20: Boston Celtics: The Celtics will be in the thick of the race for the 7th and 8th spots in the Eastern Conference, but I'm not sure they'll repeat last year's playoff performance. They have a lot of assets for the future, but until they find a good way to harvest those assets, they'll be in this range.
21: Sacramento Kings: They almost certainly won't challenge for a playoff spot, but the Kings should be one of the most entertaining groups in the league. DeMarcus Cousins is always exciting, and Rajon Rondo will either look like a disaster or a great pickup.
22: Charlotte Hornets: The trade for Nic Batum has sketchy long-term implications, and I'm not sure that it's enough to vault Charlotte back into the playoffs. They should stay in the conversation for the 8th seed until the end of the year, but I don't think they have enough offense.
23: Brooklyn Nets: The Nets finally cut ties with Deron Williams, whose large contract and apparently sour attitude were big issues in Brooklyn. Jarrett Jack will probably be a minor downgrade, and they didn't do much to improve the overall roster this summer. I wouldn't be willing to wager that they finish better than 10th in the East.
24: Orlando Magic: This is the ranking I feel could look really silly at the end of the year (last year's was ranking Milwaukee 27th and Charlotte 12th, whoops!). If things click, the Magic have the talent to sneak into the playoffs this year. I think we're still a year or two away from that though, as their core is still young and the depth isn't quite there. Elfrid Payton making a leap could be what makes this look like a bad ranking.
25: New York Knicks: Carmelo Anthony should be back and healthy after managing his exposure last season, and Arron Afflalo and Robin Lopez are good short-term grabs. Still, the PG situation is bleak and there isn't enough depth to challenge for a playoff spot.

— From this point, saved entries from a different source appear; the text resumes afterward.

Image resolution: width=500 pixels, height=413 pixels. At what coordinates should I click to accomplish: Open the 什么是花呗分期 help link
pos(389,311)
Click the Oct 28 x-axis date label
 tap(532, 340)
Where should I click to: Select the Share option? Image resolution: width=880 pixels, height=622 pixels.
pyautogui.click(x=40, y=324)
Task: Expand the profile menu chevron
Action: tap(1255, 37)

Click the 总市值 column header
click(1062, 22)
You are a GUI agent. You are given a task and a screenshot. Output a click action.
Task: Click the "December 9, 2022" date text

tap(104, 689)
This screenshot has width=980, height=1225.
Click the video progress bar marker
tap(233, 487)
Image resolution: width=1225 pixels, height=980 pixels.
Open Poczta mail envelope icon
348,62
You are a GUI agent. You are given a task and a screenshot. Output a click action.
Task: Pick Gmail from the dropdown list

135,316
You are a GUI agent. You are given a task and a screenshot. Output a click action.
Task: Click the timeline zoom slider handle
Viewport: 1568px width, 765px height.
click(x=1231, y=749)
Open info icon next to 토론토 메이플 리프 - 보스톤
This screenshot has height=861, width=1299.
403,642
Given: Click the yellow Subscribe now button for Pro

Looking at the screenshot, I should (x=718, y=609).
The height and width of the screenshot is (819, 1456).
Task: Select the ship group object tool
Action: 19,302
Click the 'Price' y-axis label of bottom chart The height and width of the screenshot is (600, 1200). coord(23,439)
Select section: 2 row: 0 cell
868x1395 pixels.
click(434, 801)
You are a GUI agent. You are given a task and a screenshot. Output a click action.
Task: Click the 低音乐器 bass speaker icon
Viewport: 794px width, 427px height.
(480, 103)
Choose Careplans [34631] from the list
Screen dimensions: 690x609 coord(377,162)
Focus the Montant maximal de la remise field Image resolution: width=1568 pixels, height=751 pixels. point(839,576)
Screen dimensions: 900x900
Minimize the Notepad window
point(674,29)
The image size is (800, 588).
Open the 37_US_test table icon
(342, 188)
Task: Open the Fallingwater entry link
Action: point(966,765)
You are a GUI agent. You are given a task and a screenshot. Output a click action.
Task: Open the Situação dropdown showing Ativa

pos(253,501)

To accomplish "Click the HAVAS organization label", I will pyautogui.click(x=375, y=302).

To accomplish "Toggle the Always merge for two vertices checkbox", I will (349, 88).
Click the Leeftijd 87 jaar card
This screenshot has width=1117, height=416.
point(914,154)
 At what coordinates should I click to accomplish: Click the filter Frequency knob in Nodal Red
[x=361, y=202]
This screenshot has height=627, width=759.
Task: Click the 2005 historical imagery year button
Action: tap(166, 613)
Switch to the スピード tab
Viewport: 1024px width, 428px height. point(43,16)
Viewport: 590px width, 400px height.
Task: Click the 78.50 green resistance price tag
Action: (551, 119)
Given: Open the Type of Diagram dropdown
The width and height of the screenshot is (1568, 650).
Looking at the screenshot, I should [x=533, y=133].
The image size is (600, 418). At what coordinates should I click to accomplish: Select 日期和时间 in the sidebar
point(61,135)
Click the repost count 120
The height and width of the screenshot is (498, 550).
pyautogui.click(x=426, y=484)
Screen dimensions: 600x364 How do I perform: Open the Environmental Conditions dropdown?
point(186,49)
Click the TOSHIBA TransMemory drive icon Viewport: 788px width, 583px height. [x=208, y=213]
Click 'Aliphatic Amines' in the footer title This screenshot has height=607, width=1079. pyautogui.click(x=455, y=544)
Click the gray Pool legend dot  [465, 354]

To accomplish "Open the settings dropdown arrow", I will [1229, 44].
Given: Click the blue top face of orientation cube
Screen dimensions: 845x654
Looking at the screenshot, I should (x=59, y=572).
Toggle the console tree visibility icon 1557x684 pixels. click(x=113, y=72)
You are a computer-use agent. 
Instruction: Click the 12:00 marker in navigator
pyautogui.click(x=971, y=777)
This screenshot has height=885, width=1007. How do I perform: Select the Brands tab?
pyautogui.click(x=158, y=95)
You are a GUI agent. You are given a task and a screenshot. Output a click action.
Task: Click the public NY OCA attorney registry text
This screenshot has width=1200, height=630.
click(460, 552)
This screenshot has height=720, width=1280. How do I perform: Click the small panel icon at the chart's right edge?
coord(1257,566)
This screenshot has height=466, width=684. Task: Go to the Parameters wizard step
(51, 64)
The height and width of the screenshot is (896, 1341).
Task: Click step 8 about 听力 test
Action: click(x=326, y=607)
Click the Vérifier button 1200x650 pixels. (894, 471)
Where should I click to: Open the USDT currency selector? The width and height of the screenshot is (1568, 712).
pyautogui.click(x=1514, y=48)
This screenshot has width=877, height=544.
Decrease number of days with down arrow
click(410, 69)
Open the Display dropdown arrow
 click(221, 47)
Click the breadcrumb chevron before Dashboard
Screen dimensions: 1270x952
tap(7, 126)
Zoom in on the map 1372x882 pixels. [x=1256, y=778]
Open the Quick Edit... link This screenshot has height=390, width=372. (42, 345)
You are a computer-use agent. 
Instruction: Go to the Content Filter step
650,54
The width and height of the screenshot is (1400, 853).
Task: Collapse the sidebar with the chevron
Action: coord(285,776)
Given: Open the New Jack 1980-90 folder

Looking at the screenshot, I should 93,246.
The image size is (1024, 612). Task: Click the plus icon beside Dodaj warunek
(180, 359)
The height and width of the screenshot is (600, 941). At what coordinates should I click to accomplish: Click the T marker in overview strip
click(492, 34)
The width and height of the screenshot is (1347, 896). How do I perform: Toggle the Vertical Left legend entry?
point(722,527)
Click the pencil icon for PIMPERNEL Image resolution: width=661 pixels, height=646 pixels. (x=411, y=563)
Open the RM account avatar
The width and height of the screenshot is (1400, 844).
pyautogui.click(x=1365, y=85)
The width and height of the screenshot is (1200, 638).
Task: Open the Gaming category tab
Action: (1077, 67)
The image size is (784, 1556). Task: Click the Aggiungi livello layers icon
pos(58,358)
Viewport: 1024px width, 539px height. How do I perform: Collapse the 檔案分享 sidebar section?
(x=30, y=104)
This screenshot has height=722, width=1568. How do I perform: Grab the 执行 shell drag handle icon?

26: Minnesota Timberwolves: The Wolves are set up pretty well for the future, as the 2015 Rookie of the Year, Andrew Wiggins, and 2015 #1 overall pick Karl-Anthony Towns work together to deliver the Wolves back to the playoffs. This year should be another development year though, as Towns is raw and the supporting cast is a work in progress.
27: Los Angeles Lakers: Even if Kobe stays healthy, this roster is in bad shape. I'm looking forward to entertaining rookie years from D'Angelo Russell and Julius Randle (yes, I know he isn't technically a rookie). The roster looks better than it did last year, but this is still a bad team.
28: Portland Trailblazers: Losing LaMarcus Aldridge, Wes Matthews and Robin Lopez without lining up viable replacements is a bad recipe. Damian Lillard is good enough to keep this team from being the worst in the league, but there isn't much to like on the roster for this year beyond him. Portland decided to make a youth movement once they realized LMA was out the door, a move that should pay off in the long run. There will be pain this year though.
29: Denver Nuggets: The Nuggets still need to go into a full-fledged rebuild, as they're holding onto guys like Wilson Chandler and Danilo Gallinari who aren't good enough to make them competitive, but potentially good enough to hurt draft status.
30: Philadelphia 76ers: *Looks at Sixers' roster* Nope.